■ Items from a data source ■
##########

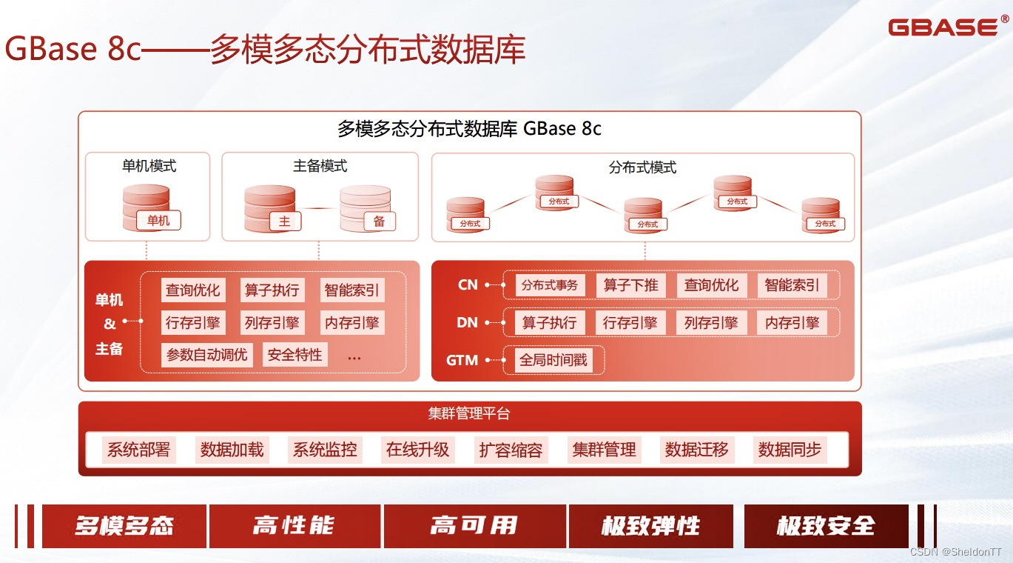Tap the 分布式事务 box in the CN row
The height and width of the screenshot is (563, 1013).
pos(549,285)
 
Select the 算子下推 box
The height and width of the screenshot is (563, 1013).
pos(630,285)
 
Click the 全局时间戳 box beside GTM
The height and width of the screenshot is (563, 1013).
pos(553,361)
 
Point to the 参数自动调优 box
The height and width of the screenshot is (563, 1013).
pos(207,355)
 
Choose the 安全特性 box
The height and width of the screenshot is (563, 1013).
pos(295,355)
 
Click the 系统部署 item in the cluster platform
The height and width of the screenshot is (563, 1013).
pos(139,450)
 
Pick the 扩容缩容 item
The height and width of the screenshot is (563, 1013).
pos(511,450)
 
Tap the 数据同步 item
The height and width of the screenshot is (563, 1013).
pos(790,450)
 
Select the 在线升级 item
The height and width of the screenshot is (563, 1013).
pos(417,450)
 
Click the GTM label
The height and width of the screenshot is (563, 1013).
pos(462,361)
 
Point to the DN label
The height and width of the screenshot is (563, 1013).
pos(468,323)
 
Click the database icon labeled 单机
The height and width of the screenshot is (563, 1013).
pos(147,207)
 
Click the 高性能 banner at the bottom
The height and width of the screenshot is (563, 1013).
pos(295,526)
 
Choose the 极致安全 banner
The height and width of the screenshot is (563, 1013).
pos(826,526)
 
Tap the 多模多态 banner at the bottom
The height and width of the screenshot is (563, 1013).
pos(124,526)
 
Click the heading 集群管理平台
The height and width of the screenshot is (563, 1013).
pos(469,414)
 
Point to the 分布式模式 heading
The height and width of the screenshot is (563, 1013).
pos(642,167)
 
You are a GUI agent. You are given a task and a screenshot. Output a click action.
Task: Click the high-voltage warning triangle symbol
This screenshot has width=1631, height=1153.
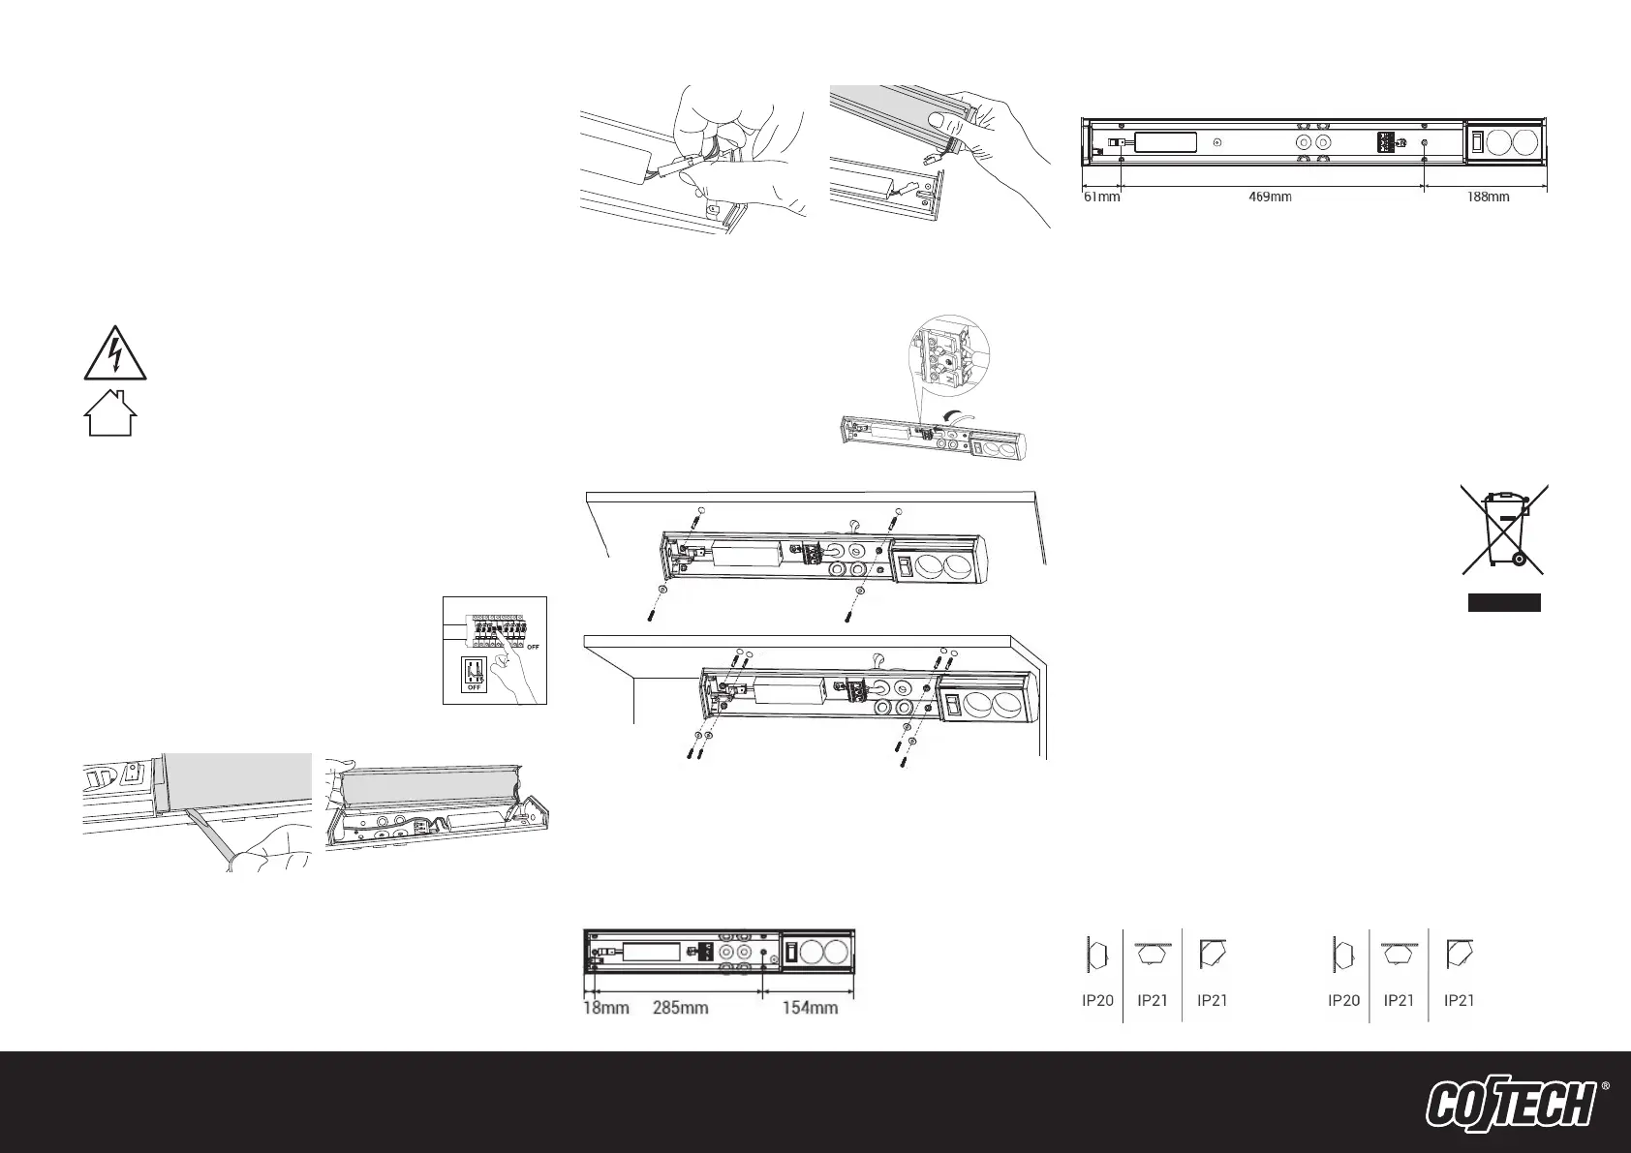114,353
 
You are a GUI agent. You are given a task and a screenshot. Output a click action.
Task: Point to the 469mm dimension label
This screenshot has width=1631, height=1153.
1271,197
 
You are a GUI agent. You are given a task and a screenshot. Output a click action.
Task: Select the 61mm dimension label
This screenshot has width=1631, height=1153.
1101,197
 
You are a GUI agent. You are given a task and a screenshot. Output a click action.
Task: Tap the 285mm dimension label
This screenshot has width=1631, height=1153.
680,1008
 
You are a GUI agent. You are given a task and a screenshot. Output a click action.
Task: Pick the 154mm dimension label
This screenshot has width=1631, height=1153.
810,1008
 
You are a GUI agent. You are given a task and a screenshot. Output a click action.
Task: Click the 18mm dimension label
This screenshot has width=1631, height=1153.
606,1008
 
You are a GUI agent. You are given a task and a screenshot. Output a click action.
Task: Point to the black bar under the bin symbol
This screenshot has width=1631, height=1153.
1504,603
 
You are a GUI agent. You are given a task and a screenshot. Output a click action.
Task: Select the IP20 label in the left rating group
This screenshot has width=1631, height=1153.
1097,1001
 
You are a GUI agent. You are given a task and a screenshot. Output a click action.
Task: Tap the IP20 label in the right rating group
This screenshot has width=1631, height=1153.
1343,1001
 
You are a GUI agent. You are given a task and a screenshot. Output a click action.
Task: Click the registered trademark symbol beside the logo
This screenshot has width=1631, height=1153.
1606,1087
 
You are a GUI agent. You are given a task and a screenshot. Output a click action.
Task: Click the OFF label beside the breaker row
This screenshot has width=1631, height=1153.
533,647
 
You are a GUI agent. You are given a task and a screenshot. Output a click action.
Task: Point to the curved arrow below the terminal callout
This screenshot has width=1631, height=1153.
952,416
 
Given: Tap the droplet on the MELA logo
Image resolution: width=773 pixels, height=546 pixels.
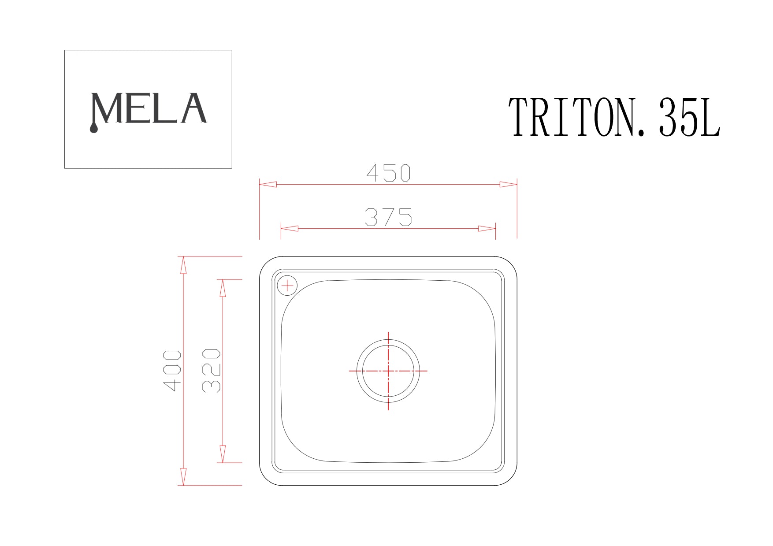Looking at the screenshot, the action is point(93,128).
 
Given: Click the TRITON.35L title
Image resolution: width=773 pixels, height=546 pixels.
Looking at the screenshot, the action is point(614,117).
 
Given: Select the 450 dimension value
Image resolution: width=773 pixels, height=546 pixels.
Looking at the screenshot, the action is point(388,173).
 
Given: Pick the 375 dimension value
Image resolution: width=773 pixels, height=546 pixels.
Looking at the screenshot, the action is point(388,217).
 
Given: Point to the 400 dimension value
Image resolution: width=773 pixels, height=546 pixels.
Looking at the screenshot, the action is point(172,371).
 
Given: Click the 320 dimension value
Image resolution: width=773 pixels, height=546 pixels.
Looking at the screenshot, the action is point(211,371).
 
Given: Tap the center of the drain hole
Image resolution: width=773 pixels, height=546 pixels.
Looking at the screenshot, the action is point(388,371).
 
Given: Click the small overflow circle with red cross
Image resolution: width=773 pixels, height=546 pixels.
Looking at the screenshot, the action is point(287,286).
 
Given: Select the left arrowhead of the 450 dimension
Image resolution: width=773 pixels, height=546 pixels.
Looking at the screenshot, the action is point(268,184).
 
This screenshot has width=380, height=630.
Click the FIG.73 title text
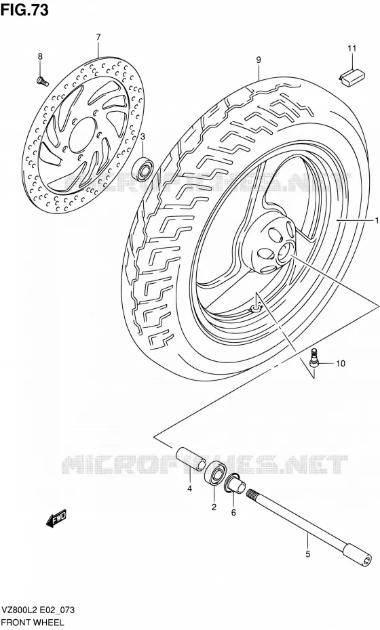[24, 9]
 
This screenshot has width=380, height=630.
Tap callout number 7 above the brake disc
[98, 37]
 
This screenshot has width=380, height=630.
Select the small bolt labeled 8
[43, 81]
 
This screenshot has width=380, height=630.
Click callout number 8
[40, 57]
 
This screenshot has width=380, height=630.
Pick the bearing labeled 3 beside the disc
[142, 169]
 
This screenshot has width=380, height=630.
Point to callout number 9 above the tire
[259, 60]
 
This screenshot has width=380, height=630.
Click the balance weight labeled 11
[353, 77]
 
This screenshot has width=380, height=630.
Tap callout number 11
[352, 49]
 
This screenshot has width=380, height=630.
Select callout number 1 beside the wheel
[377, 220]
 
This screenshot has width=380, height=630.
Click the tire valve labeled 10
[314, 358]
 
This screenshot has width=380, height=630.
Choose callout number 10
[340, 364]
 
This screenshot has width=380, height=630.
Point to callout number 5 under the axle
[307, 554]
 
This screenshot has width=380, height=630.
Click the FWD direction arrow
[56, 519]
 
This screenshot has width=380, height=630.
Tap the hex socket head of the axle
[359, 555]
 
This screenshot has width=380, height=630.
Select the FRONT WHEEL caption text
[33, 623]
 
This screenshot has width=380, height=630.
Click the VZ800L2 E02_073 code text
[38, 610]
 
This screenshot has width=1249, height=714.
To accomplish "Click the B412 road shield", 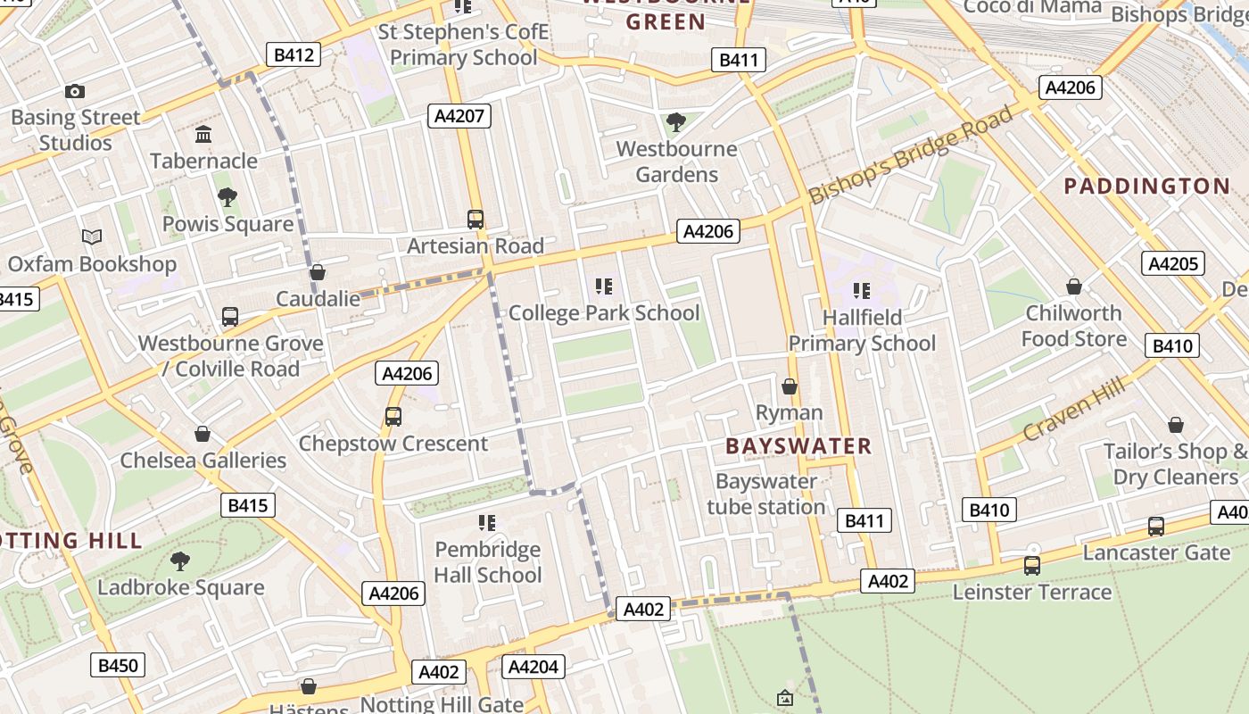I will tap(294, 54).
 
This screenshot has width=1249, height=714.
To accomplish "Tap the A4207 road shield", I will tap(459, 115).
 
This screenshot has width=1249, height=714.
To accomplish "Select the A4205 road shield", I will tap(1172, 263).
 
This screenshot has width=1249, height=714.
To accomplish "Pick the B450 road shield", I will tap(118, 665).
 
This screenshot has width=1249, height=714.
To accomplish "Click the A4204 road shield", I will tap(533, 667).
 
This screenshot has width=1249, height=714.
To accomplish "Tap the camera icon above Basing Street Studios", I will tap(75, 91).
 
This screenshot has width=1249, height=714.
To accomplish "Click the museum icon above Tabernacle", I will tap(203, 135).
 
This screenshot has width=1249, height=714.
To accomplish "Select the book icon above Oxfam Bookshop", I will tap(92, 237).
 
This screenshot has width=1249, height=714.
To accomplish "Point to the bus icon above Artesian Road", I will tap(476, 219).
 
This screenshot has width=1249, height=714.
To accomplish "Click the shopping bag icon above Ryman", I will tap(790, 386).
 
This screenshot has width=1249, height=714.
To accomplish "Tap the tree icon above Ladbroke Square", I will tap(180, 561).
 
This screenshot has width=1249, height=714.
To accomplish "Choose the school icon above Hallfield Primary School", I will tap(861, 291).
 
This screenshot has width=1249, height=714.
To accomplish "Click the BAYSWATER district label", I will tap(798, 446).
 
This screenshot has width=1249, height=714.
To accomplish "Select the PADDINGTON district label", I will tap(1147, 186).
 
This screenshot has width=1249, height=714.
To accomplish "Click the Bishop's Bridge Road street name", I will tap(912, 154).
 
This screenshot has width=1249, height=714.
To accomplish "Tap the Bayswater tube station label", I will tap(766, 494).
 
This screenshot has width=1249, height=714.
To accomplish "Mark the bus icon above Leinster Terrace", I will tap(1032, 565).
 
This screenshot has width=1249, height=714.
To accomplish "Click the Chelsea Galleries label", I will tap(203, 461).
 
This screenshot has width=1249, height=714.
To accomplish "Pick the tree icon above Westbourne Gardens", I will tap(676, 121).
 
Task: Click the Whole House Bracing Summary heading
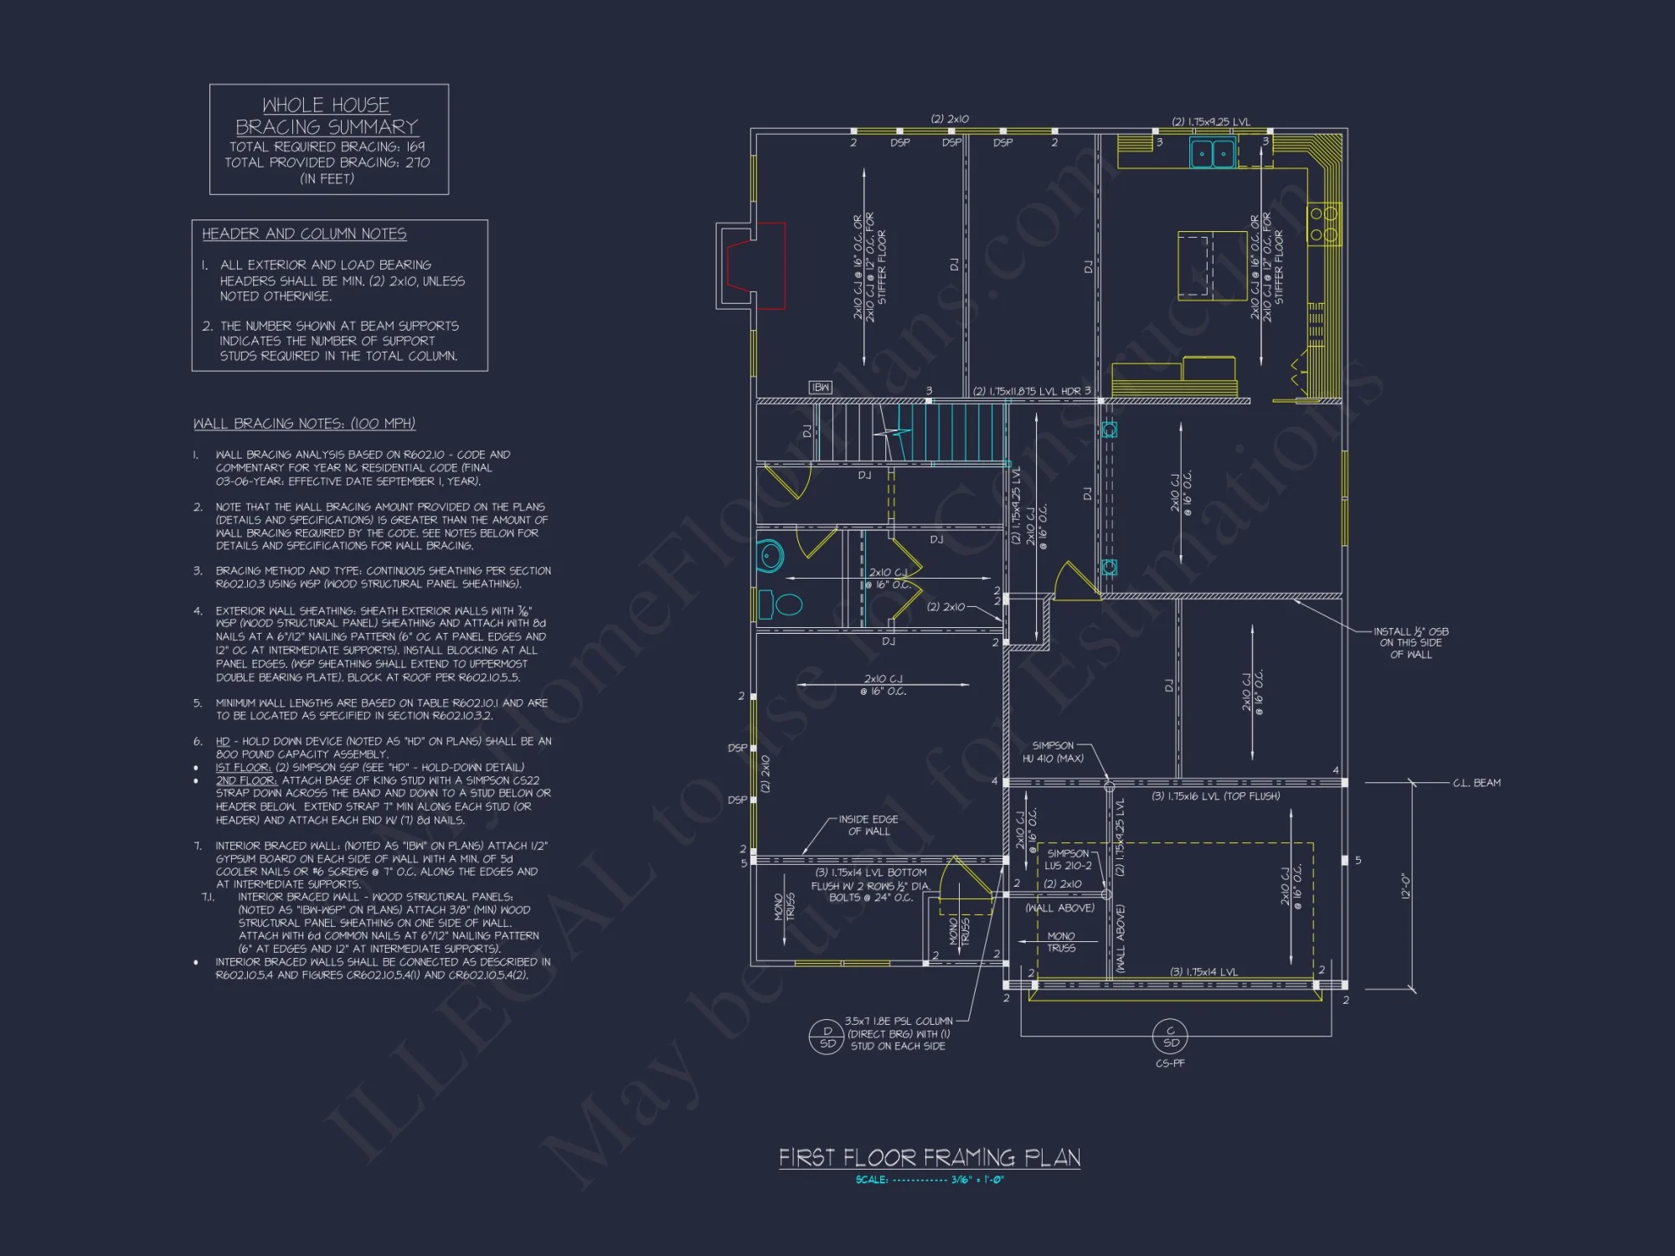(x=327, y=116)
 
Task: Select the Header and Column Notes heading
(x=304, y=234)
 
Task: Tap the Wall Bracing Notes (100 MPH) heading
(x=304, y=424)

##########

■ Brief ■
Show each line of the listing above that contains the string "callout", treating uppercase and lowercase letters as distinct.

■ Full answer ■
Task: Point to the curved arrow below the terminal callout
Tap callout number 7 above the brake disc
Click callout number 8
Point to callout number 9 above the tire
Tap callout number 11
Select callout number 1 beside the wheel
Choose callout number 10
Point to callout number 5 under the axle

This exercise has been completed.